— Work to complete —
• A. Answer these questions using the essay about writing, In Our Time, and cancer:
(i) Who moderates In Our Time?
(ii) Which two guests join him in the discussion called The American Ideal?
(iii) How many years ago did the writer's cancer treatment begin?
• B. Using the essay about writing, In Our Time, and cancer, explain why the writer calls The American Ideal the wrong discussion to play during the bath.

I got up this morning with the intention of being an Art Monster, to write and write and write and do nothing but write all day. After morning ablutions, I sat down at the computer and nothing. Nothing at all. Not even a little bit was there. I fiddled about on the internet a bit more and thought for sure, now, things would start to flow, but no.
I played spider solitaire on the highest level while listening to Bach. That always works. Nothing. I switched to chess and BBC news. Nada. Zip. I tried pulling up draft ideas but it all felt stale or silly or not scratching the part of my brain that was itching.
I switched from chess to mahjongg and put on my favorite podcast, In Our Time. Now, In Our Time is a very special thing. I’ve found nothing like it anywhere on American public radio or British radio, from which it originates. It is, as the kids say, everything. It is a general knowledge discussion panel moderated by Melvyn Bragg and he is very good at his job. Various academics and public intellectuals sit around a table and discuss one topic. It isn’t yell-y. One does not come on the show with an agenda or one does not get invited back. The aim of the show is to explain and discuss bits of things to a wide listening audience. Bragg seeks to illuminate and make understood rather than to show off the distance between Oxford scholars and the common person. The cover everything, philosophy, history, culture, science, theology. Everything. The twenty-something years of available archives is something akin to an oral history of all extant human knowledge.
Since my cancer treatment began five years ago, I have spent many a day listening to hours of archives and then falling off into bits of things that caught my fancy. I spent time hunting down out-of-print texts on Norse myth or metaphysical poets or precambrian history, ordering them from musty charity shops, playing out my own version of 84 Charing Cross Road.
Nothing else had worked to knock loose the words and In Our Time almost always provokes and so, finally, this will be the thing. The first thing that came up was a discussion of death, then Shakespeare and King Lear, which is more death, and then there was something else about death. No. This won’t do. Won’t do at all.
In a last ditch effort to squeeze something out of my brain, I decided a good soak in the tub would be good. I prepared my bath and queued up one of my favorite discussions, The American Ideal. I settled in to listen and soak and exfoliate and hydrate but too late I realized the discussion choice was the wrong one. The show features Bragg talking with Christopher Buckley and Susan Sontag.
Buckley and Sontag are two of my favorite writers and thinkers, the former whom I always understood but hardly ever agreed with and Sontag whom I almost never understood but almost always agreed with. I always enjoyed reading them. All of this is past tense because they are both dead. And they both died of cancer. And my phone was out of reach.
It seems on this Good Friday, death will not leave me be. Cancer will not let me go. It never does. It is written across my face, like a map. It is in the unsteadiness of my walk, the tremor of the ice when I hold a cocktail. It is in the absence of things, too, the breasts I no longer have, the muscle and flesh that have been removed, the absence of expectation.
All of this weighed on my chest as I lay in the bathtub. It lay on my chest heavy and hard. So heavy, I thought it might force me underwater. But, I didn’t. Susan Sontag would be so pissed at me to let go now before I’m finished writing.
The moment passed and I realized I was going to have to write about this today. I was going to have to tell you about all of it, about my favorite radio and trivia secret weapon, about Sontag and cancer and how no matter how much I want to get away from it, cancer is always right there.
The five year anniversary of my diagnosis is coming up soon. It is a day I did not think I would see. I especially did not think I would see it in relatively okay condition, not in treatment, not in a hospice bed. Cancer will eventually circle back around to me, this is for certain. There are few other things in life as certain as this. I don’t know when my time will come but I know it isn’t now and that is enough.

— Excerpted records —

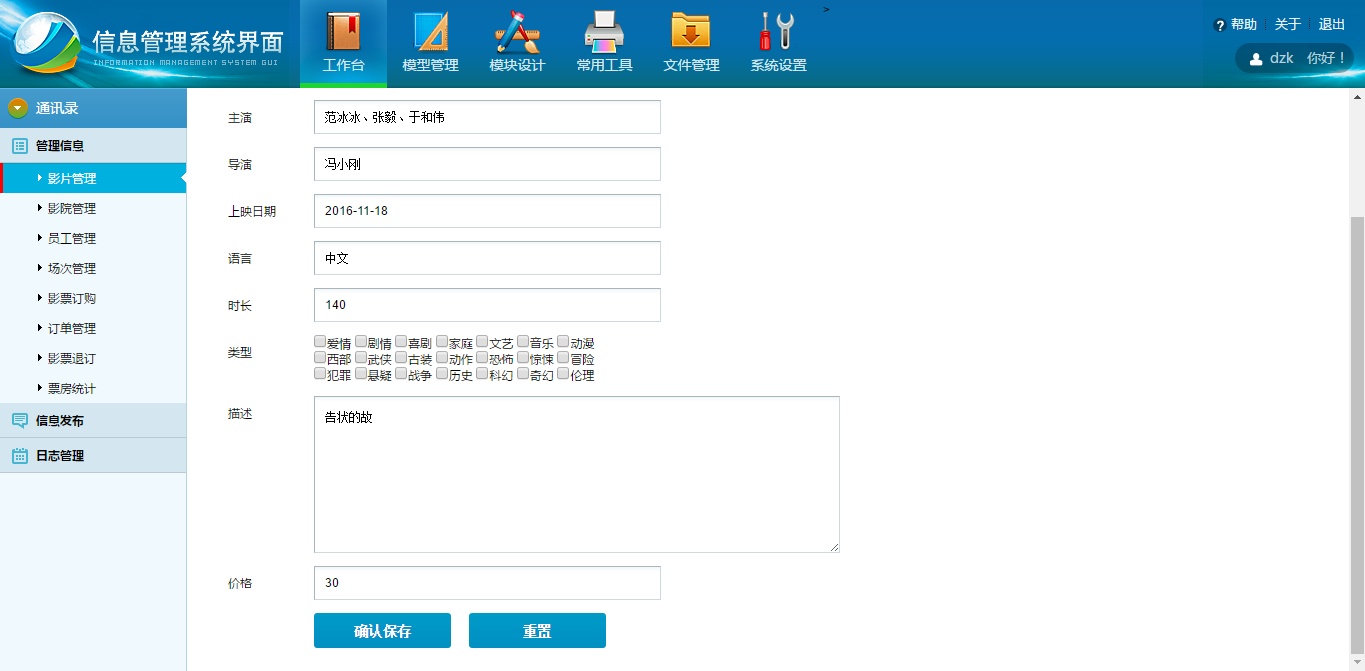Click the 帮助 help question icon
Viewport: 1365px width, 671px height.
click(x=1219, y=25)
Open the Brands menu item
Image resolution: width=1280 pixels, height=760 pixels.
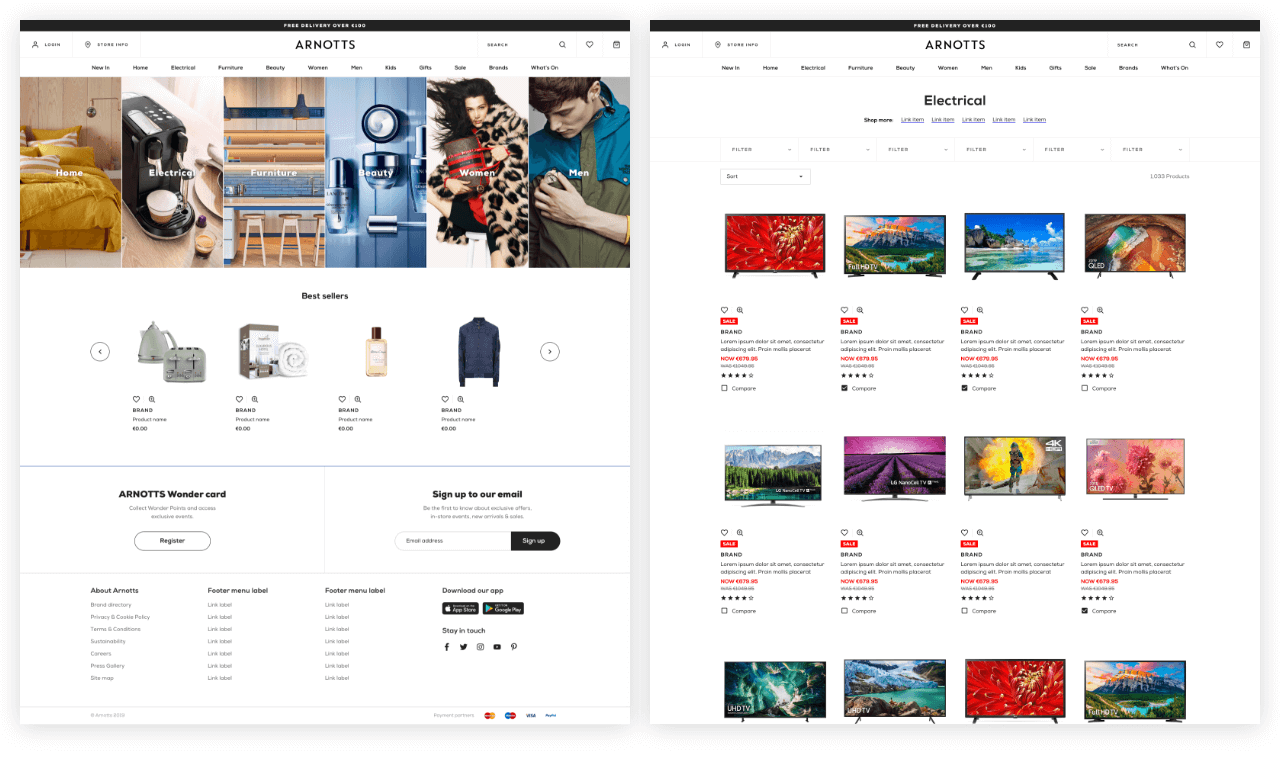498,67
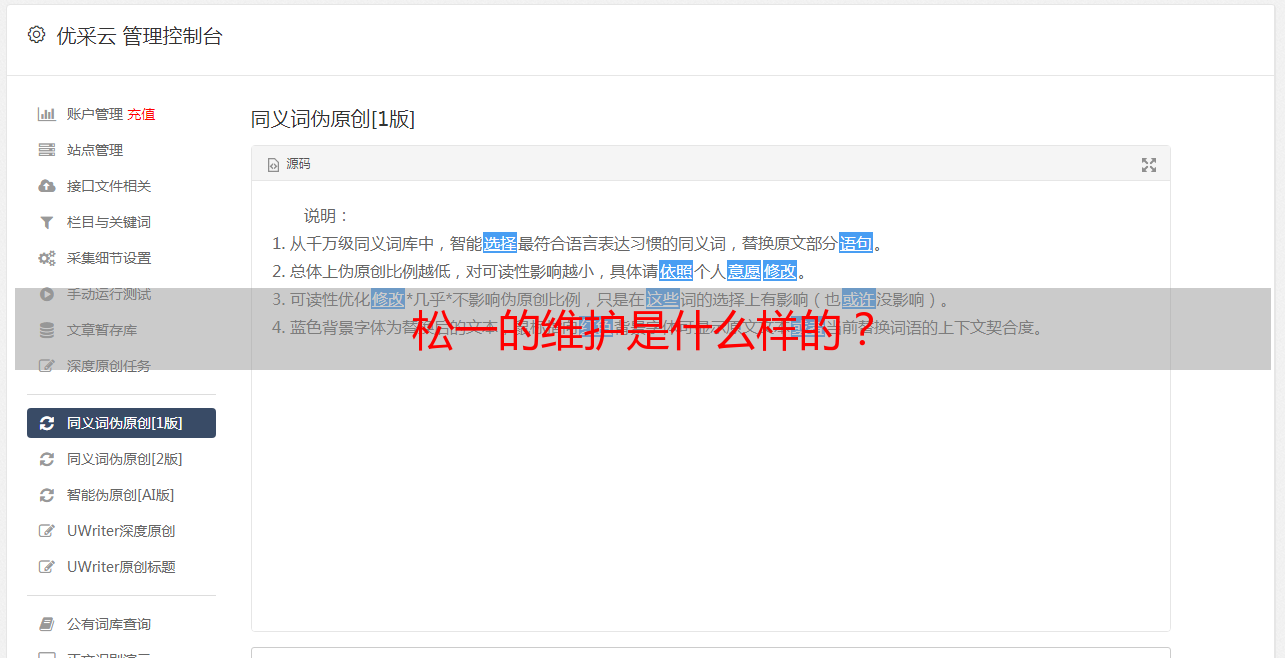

==

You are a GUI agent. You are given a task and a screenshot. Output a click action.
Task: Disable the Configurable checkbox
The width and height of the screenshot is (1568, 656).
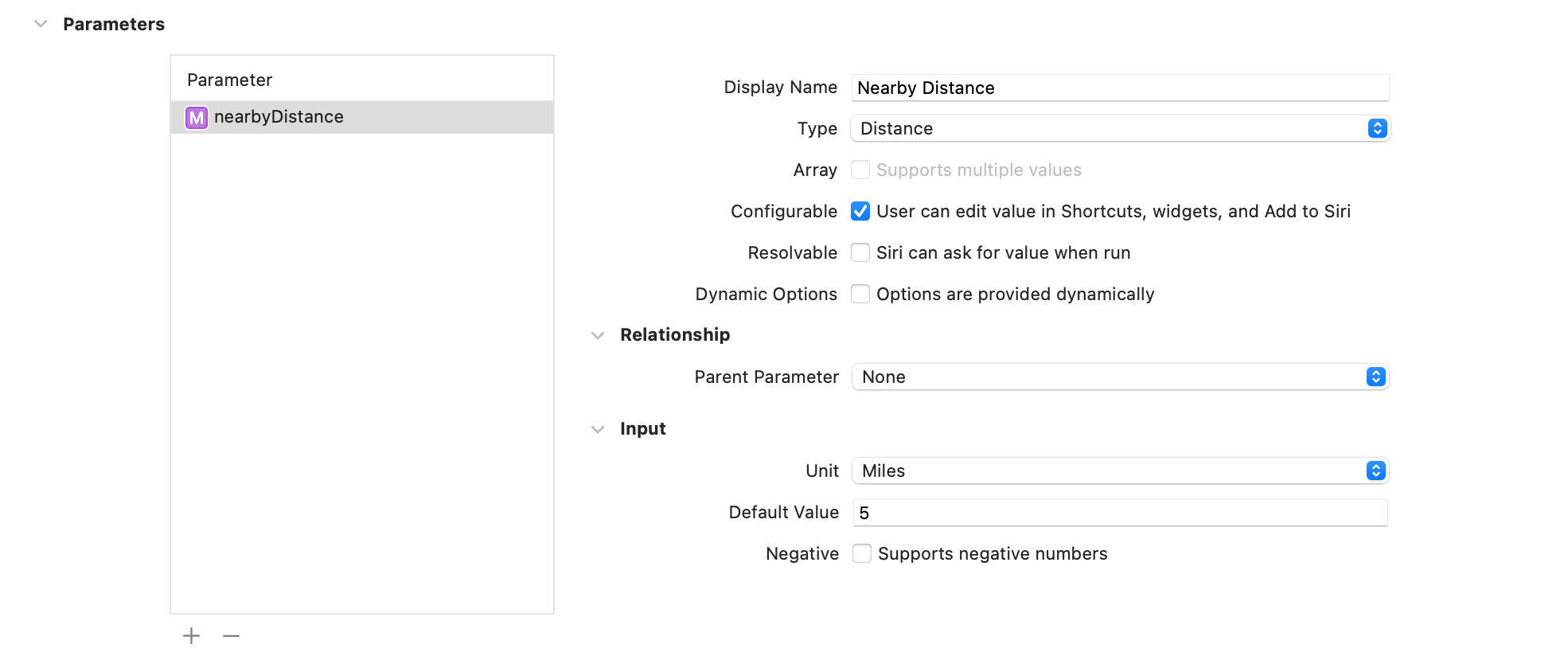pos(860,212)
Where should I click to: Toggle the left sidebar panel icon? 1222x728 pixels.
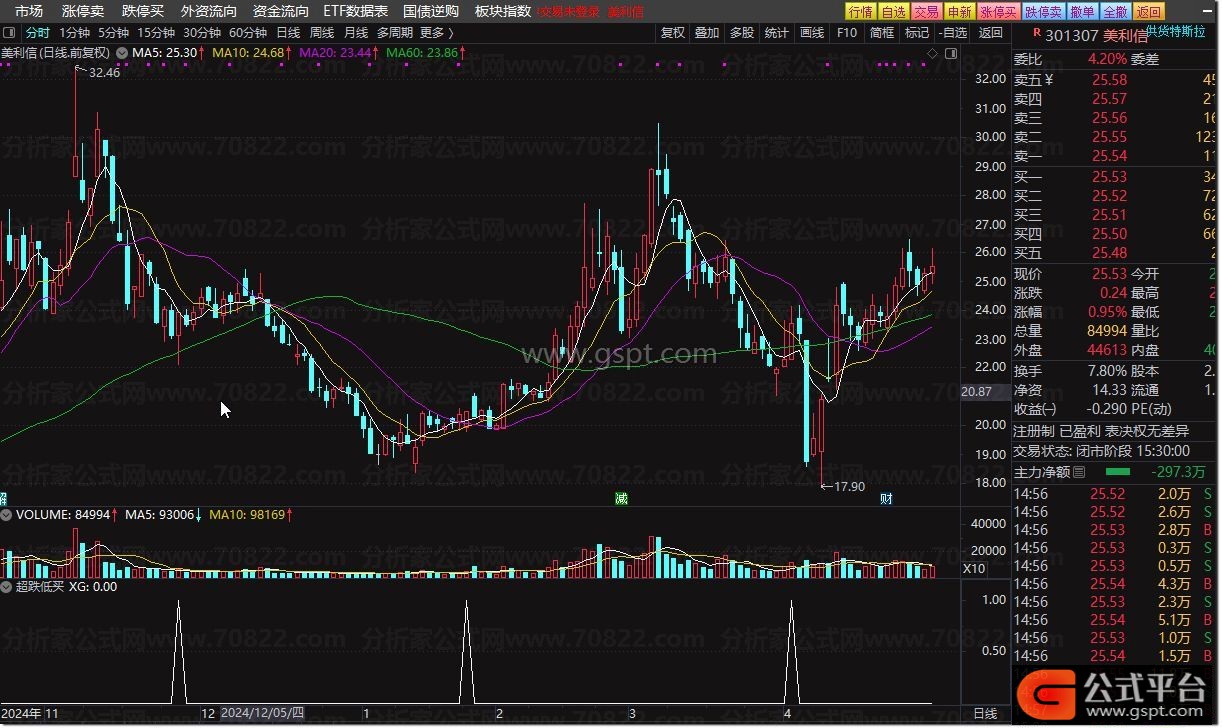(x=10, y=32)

* * *

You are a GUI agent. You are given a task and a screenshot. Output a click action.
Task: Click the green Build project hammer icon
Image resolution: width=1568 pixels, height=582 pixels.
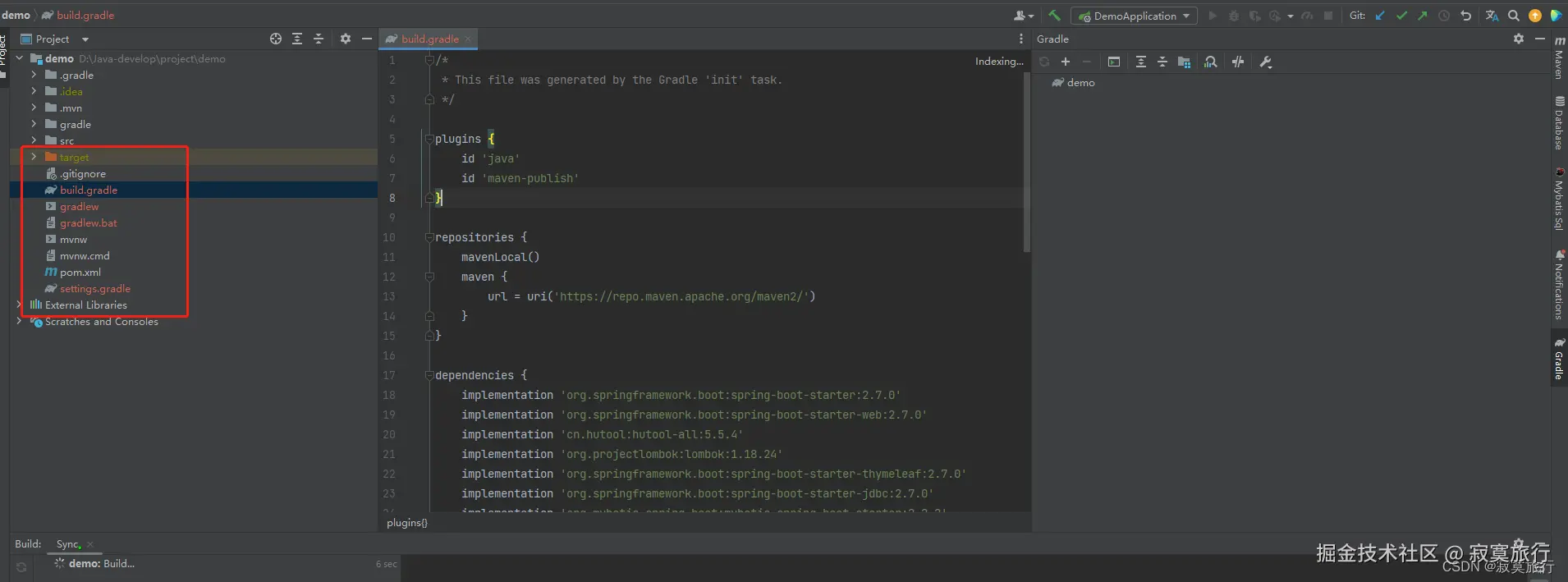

— Per-task answers —
• A.
(i) Melvyn Bragg
(ii) Christopher Buckley and Susan Sontag
(iii) Five years ago

• B. The discussion features Christopher Buckley and Susan Sontag, two of the writer's favorite writers, and both are dead, both from cancer. The writer's phone was also out of reach.